De hecho, no pasó ni un minuto para que los madrileños subieran el primer gol al marcador del José Zorrilla, tras un fallo garrafal de Ferreira en su salida para interceptar el remate de Arambarri, posterior al centro de Uche de cabeza, que solo tuvo que empujar el balón para añadir otra diana a su casillero.
Con una defensa que hizo aguas por todas partes, sin ideas ofensivas, y un portero debutante que no estuvo afortunado, el Valladolid zozobró ante un rival que no tuvo que despeinarse para marcar sus cuatro goles.


Los madrileños no estaban dispuestos a perdonar ni un error de los blanquivioletas y este volvió a llegar. La defensa central hacía aguas por todas partes, y Terrats no halló obstáculos para, tras pase de Uche, superar al meta local.
Encuentro encarrilado
0-2 a los 18 minutos. Los de Bordalás encarrilaban el encuentro ante un Real Valladolid que no ofrecía el nivel necesario para hacer frente a un rival muy superior en todas las vertientes, táctica y físicamente.
Así se llegaba al tercer gol, de Terrats, con un remate a bocajarro llegando en carrera desde atrás tras un centro de Bernat.

Y por si fuera poco, Mario Martín veía la cartulina roja por una dura entrada a Iglesias, con lo que el Real Valladolid debía afrontar la segunda mitad con uno menos. Ni encomendándose a la Virgen de San Lorenzo o San Pedro Regalado, se podía esperar milagro alguno.
Álvaro Rubio buscó revulsivos con Henrique Silva, quien también debutaba como jugador blanquivioleta, y Chuki, para tratar de controlar las pérdidas y dar un soplo de aire fresco a un equipo bastante hundido. Pero nada cambiaba.

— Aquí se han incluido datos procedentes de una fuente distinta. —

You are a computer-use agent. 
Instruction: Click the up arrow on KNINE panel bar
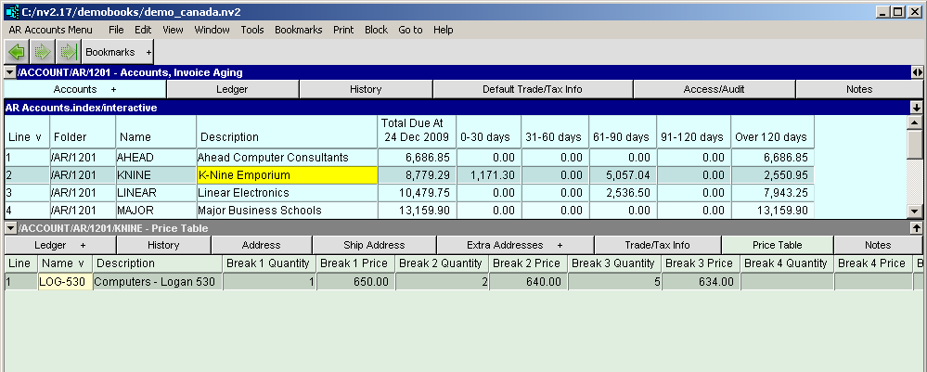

Choque violento entre Luis Pérez y Latasa
Mientras, en el banquillo de los pucelanos la desesperación se traducía en un enfrentamiento en el banquillo entre Luis Pérez y Latasa, en el que medió Cömert para que el lateral andaluz no golpeara al madrileño. El bochorno era total.
Mientras, el Getafe subía otro gol al marcador, en este caso, obra de Domingos, de cabeza, tras un córner sacado en corto que centró Luis Milla.